● **CHALLENGE**: Revise the material below by replacing "GUI agent" with "interface agent" wherever it appears, and leave everything else unchanged.

Records of finding words and elements
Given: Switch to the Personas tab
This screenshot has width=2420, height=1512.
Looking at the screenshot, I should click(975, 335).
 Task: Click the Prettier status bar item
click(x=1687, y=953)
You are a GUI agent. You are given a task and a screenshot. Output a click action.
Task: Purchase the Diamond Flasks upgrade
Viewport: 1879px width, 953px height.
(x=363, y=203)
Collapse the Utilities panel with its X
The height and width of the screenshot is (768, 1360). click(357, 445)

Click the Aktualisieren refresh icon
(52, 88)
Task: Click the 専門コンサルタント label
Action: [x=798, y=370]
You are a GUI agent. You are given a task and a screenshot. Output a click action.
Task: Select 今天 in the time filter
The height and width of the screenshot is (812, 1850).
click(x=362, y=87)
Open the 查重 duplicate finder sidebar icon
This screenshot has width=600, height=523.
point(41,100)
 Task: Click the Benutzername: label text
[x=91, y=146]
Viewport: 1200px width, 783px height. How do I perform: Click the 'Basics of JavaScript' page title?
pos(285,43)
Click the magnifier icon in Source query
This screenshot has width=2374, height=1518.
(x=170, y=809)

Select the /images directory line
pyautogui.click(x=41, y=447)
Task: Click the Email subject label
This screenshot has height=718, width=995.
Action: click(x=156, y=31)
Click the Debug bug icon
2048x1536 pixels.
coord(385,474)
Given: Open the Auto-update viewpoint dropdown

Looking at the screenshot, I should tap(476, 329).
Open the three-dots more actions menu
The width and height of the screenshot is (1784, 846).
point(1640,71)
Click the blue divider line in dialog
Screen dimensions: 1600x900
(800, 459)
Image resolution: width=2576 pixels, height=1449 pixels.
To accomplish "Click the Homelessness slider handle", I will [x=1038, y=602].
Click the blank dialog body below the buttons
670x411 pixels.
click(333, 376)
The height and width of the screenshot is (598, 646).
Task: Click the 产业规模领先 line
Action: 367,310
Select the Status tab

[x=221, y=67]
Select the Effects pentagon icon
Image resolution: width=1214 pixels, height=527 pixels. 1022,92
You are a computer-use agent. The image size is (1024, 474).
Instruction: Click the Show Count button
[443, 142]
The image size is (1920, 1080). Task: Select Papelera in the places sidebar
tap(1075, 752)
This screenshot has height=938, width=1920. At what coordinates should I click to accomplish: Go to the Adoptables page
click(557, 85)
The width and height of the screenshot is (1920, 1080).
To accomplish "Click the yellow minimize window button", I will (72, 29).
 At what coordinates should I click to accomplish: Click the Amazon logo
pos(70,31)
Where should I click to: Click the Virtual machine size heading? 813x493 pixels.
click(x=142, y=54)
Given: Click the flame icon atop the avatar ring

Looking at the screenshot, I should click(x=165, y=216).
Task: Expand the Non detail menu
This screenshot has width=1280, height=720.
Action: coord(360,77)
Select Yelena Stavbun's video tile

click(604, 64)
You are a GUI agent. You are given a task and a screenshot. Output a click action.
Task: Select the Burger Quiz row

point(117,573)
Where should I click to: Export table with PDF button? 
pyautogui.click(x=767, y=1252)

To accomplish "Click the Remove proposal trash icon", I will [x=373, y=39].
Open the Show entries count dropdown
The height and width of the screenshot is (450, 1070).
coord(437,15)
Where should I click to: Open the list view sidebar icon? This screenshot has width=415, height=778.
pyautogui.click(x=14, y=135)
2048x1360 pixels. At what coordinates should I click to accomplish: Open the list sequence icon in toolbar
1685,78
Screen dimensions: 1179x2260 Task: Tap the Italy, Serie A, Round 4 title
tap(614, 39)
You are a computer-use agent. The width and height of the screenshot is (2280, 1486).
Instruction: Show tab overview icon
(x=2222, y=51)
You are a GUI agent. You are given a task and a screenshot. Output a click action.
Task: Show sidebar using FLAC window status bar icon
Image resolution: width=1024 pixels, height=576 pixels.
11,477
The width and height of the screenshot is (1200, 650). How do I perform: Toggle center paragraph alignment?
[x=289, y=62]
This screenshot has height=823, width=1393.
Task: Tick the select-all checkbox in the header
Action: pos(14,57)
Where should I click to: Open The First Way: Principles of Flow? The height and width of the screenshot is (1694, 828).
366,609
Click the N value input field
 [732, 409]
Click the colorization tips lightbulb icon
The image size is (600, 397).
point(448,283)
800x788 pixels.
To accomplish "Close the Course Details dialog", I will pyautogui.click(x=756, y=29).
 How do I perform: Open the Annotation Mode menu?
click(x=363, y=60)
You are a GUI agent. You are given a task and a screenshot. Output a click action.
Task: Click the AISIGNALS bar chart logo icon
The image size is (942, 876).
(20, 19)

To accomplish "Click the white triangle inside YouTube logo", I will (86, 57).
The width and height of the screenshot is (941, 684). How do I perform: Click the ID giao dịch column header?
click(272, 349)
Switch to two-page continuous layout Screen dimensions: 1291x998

● **WRITTEN ANSWER**:
Given: Switch to the Personas tab
This screenshot has width=2420, height=1512.
Looking at the screenshot, I should click(975, 335).
 Task: Click the Prettier status bar item
click(x=1687, y=953)
You are a interface agent. You are given a task and a screenshot. Output a click action.
Task: Purchase the Diamond Flasks upgrade
Viewport: 1879px width, 953px height.
(x=363, y=203)
Collapse the Utilities panel with its X
The height and width of the screenshot is (768, 1360). click(357, 445)

Click the Aktualisieren refresh icon
(52, 88)
Task: Click the 専門コンサルタント label
Action: [x=798, y=370]
You are a interface agent. You are given a task and a screenshot. Output a click action.
Task: Select 今天 in the time filter
The height and width of the screenshot is (812, 1850).
click(x=362, y=87)
Open the 查重 duplicate finder sidebar icon
This screenshot has width=600, height=523.
point(41,100)
 Task: Click the Benutzername: label text
[x=91, y=146]
Viewport: 1200px width, 783px height. How do I perform: Click the 'Basics of JavaScript' page title?
pos(285,43)
Click the magnifier icon in Source query
This screenshot has width=2374, height=1518.
(x=170, y=809)

Select the /images directory line
pyautogui.click(x=41, y=447)
Task: Click the Email subject label
This screenshot has height=718, width=995.
Action: click(x=156, y=31)
Click the Debug bug icon
2048x1536 pixels.
coord(385,474)
Given: Open the Auto-update viewpoint dropdown

Looking at the screenshot, I should tap(476, 329).
Open the three-dots more actions menu
The width and height of the screenshot is (1784, 846).
point(1640,71)
Click the blue divider line in dialog
Screen dimensions: 1600x900
(800, 459)
Image resolution: width=2576 pixels, height=1449 pixels.
To accomplish "Click the Homelessness slider handle", I will [x=1038, y=602].
Click the blank dialog body below the buttons
670x411 pixels.
click(333, 376)
The height and width of the screenshot is (598, 646).
Task: Click the 产业规模领先 line
Action: 367,310
Select the Status tab

[x=221, y=67]
Select the Effects pentagon icon
Image resolution: width=1214 pixels, height=527 pixels. 1022,92
You are a computer-use agent. The image size is (1024, 474).
Instruction: Click the Show Count button
[443, 142]
The image size is (1920, 1080). Task: Select Papelera in the places sidebar
tap(1075, 752)
This screenshot has height=938, width=1920. At what coordinates should I click to accomplish: Go to the Adoptables page
click(557, 85)
The width and height of the screenshot is (1920, 1080).
To accomplish "Click the yellow minimize window button", I will (72, 29).
 At what coordinates should I click to accomplish: Click the Amazon logo
pos(70,31)
Where should I click to: Click the Virtual machine size heading? 813x493 pixels.
click(x=142, y=54)
Given: Click the flame icon atop the avatar ring

Looking at the screenshot, I should click(x=165, y=216).
Task: Expand the Non detail menu
This screenshot has width=1280, height=720.
Action: coord(360,77)
Select Yelena Stavbun's video tile

click(604, 64)
You are a interface agent. You are given a task and a screenshot. Output a click action.
Task: Select the Burger Quiz row

point(117,573)
Where should I click to: Export table with PDF button? 
pyautogui.click(x=767, y=1252)

To accomplish "Click the Remove proposal trash icon", I will [x=373, y=39].
Open the Show entries count dropdown
The height and width of the screenshot is (450, 1070).
coord(437,15)
Where should I click to: Open the list view sidebar icon? This screenshot has width=415, height=778.
pyautogui.click(x=14, y=135)
2048x1360 pixels. At what coordinates should I click to accomplish: Open the list sequence icon in toolbar
1685,78
Screen dimensions: 1179x2260 Task: Tap the Italy, Serie A, Round 4 title
tap(614, 39)
You are a computer-use agent. The width and height of the screenshot is (2280, 1486).
Instruction: Show tab overview icon
(x=2222, y=51)
You are a interface agent. You are given a task and a screenshot. Output a click action.
Task: Show sidebar using FLAC window status bar icon
Image resolution: width=1024 pixels, height=576 pixels.
11,477
The width and height of the screenshot is (1200, 650). How do I perform: Toggle center paragraph alignment?
[x=289, y=62]
This screenshot has height=823, width=1393.
Task: Tick the select-all checkbox in the header
Action: pos(14,57)
Where should I click to: Open The First Way: Principles of Flow? The height and width of the screenshot is (1694, 828).
366,609
Click the N value input field
 [732, 409]
Click the colorization tips lightbulb icon
The image size is (600, 397).
point(448,283)
800x788 pixels.
To accomplish "Close the Course Details dialog", I will pyautogui.click(x=756, y=29).
 How do I perform: Open the Annotation Mode menu?
click(x=363, y=60)
You are a interface agent. You are given a task and a screenshot. Output a click action.
Task: Click the AISIGNALS bar chart logo icon
The image size is (942, 876).
(20, 19)

To accomplish "Click the white triangle inside YouTube logo", I will (86, 57).
The width and height of the screenshot is (941, 684). How do I perform: Click the ID giao dịch column header?
click(272, 349)
Switch to two-page continuous layout Screen dimensions: 1291x998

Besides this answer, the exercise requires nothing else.